EXTRACTED RECORDS Start Marker
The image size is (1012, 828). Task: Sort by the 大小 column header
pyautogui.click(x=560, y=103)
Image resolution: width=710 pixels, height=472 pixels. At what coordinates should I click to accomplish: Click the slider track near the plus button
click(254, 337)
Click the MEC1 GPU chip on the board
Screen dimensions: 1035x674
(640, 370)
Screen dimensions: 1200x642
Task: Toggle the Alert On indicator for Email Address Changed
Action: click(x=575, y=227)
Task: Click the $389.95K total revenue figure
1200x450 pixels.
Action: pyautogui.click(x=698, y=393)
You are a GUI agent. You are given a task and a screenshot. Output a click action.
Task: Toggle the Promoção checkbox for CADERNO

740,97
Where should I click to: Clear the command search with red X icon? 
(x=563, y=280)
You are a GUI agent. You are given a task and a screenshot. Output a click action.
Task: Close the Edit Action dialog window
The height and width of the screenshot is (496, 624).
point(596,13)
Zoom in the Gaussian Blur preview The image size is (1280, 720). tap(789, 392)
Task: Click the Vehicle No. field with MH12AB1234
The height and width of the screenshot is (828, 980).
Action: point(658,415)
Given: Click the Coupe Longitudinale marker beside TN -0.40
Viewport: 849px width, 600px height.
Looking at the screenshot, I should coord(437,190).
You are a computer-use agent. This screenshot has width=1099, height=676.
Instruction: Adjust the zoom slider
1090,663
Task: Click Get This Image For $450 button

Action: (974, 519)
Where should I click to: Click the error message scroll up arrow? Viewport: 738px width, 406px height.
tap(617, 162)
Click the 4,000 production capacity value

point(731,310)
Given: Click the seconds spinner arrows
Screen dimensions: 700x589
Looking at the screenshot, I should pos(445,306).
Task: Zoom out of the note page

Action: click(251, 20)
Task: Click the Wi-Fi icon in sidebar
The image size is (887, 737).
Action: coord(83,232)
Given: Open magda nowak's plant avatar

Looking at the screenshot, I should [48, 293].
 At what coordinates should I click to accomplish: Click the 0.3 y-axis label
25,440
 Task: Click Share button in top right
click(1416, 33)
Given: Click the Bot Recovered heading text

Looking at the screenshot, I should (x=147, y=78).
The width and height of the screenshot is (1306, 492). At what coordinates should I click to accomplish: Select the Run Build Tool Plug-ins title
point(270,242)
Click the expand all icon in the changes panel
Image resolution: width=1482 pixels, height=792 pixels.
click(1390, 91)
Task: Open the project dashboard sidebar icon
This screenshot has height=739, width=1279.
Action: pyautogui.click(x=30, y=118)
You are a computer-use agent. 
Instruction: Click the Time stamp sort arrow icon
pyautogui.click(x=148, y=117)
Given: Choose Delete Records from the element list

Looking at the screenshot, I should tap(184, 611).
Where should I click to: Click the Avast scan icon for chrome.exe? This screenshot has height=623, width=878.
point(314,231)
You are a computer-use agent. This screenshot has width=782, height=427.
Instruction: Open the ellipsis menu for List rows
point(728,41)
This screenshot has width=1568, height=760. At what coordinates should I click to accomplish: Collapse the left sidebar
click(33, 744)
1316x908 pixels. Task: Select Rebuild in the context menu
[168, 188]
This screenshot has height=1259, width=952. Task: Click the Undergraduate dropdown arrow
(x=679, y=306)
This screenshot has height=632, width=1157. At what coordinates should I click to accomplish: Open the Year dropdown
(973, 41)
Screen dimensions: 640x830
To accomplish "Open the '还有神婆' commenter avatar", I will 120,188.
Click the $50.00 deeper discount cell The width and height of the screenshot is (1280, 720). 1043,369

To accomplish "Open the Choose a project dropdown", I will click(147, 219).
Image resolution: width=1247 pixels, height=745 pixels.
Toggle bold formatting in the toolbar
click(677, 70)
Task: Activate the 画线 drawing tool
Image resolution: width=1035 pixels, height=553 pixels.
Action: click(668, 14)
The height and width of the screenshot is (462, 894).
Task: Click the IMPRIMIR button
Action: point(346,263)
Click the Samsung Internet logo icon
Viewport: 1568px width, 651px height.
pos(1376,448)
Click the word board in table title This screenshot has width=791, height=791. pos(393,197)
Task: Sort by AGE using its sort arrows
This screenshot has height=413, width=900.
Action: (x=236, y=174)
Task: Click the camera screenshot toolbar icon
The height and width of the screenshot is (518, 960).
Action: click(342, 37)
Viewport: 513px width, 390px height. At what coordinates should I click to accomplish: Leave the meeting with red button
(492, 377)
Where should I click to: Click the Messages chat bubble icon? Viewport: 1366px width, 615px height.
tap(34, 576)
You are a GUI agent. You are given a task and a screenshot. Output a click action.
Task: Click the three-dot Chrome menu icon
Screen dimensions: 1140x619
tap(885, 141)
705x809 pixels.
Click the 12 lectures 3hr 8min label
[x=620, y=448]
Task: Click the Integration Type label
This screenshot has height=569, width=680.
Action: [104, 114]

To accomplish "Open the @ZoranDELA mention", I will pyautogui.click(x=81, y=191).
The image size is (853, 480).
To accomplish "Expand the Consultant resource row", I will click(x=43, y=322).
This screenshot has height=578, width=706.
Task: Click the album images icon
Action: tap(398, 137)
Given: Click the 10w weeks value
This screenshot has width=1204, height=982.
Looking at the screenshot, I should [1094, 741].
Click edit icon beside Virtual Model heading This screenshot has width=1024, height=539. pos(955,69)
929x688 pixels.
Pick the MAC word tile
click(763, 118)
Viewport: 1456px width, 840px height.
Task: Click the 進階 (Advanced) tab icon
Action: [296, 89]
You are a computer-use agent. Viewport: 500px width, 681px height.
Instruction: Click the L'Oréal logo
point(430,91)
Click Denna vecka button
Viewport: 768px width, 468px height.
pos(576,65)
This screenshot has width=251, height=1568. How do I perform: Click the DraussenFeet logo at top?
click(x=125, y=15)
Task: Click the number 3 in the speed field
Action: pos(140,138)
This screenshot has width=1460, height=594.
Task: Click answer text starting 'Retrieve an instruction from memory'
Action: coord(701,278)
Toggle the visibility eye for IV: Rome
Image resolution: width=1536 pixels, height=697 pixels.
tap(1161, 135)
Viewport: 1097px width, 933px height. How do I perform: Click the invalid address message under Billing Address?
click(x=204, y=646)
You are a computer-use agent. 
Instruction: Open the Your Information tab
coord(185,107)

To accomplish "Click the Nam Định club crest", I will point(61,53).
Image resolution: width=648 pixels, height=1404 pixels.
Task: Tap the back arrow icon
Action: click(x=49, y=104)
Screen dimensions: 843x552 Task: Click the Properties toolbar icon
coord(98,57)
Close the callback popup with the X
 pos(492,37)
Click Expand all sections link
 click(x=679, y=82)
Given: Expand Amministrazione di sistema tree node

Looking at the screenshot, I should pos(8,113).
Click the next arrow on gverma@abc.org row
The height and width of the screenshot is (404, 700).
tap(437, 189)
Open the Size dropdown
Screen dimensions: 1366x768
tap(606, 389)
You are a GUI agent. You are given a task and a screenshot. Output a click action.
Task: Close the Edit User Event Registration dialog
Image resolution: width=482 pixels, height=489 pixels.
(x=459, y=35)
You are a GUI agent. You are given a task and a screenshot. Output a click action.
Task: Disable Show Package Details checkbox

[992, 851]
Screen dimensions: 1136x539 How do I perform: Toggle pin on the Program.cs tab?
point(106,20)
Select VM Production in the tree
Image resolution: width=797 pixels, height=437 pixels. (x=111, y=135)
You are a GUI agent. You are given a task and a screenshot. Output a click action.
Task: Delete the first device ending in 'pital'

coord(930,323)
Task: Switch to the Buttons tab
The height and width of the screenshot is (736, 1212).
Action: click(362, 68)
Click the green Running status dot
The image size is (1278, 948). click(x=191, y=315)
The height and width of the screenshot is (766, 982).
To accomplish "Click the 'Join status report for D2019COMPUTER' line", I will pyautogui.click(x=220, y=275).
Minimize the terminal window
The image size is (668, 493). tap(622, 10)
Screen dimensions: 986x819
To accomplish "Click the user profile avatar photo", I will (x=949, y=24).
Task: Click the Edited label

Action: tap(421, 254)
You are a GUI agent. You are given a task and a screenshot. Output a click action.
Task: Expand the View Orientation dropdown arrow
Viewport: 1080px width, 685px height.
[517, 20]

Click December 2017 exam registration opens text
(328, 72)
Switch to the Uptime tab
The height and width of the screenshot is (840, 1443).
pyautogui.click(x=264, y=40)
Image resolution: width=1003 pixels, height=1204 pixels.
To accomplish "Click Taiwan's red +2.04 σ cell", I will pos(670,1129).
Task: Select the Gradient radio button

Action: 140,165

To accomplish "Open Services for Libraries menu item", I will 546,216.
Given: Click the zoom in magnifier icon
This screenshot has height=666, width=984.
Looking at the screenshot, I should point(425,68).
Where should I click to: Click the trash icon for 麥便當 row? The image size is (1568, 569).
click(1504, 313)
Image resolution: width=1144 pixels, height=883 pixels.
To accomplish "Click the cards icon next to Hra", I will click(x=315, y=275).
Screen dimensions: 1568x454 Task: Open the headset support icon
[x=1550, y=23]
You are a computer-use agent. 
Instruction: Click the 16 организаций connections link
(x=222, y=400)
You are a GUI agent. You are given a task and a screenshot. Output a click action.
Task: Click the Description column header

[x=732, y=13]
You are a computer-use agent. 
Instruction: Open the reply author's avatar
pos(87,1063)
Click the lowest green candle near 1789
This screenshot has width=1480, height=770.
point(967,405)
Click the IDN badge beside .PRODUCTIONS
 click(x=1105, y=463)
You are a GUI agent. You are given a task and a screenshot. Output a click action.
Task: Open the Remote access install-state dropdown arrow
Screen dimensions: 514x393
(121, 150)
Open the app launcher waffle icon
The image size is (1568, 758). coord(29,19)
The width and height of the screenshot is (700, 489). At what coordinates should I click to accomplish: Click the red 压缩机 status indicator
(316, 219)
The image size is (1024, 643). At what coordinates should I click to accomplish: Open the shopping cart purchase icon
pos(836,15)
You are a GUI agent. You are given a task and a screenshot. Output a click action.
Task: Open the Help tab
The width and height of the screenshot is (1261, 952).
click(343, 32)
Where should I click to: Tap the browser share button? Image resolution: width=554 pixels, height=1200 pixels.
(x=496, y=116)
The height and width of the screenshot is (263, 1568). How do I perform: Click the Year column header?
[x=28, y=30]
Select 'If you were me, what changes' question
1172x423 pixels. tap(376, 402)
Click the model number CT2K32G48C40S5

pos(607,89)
EXTRACTED RECORDS End Marker
Restate word for word the entries above from the line with "Click the $50.00" through the line with "Task: Sort by AGE using its sort arrows", inclusive, leaving out everything else.

**SOLUTION TO THE PROBLEM**.
Click the $50.00 deeper discount cell The width and height of the screenshot is (1280, 720). 1043,369

To accomplish "Open the Choose a project dropdown", I will click(147, 219).
Image resolution: width=1247 pixels, height=745 pixels.
Toggle bold formatting in the toolbar
click(677, 70)
Task: Activate the 画线 drawing tool
Image resolution: width=1035 pixels, height=553 pixels.
Action: click(668, 14)
The height and width of the screenshot is (462, 894).
Task: Click the IMPRIMIR button
Action: point(346,263)
Click the Samsung Internet logo icon
Viewport: 1568px width, 651px height.
pos(1376,448)
Click the word board in table title This screenshot has width=791, height=791. pos(393,197)
Task: Sort by AGE using its sort arrows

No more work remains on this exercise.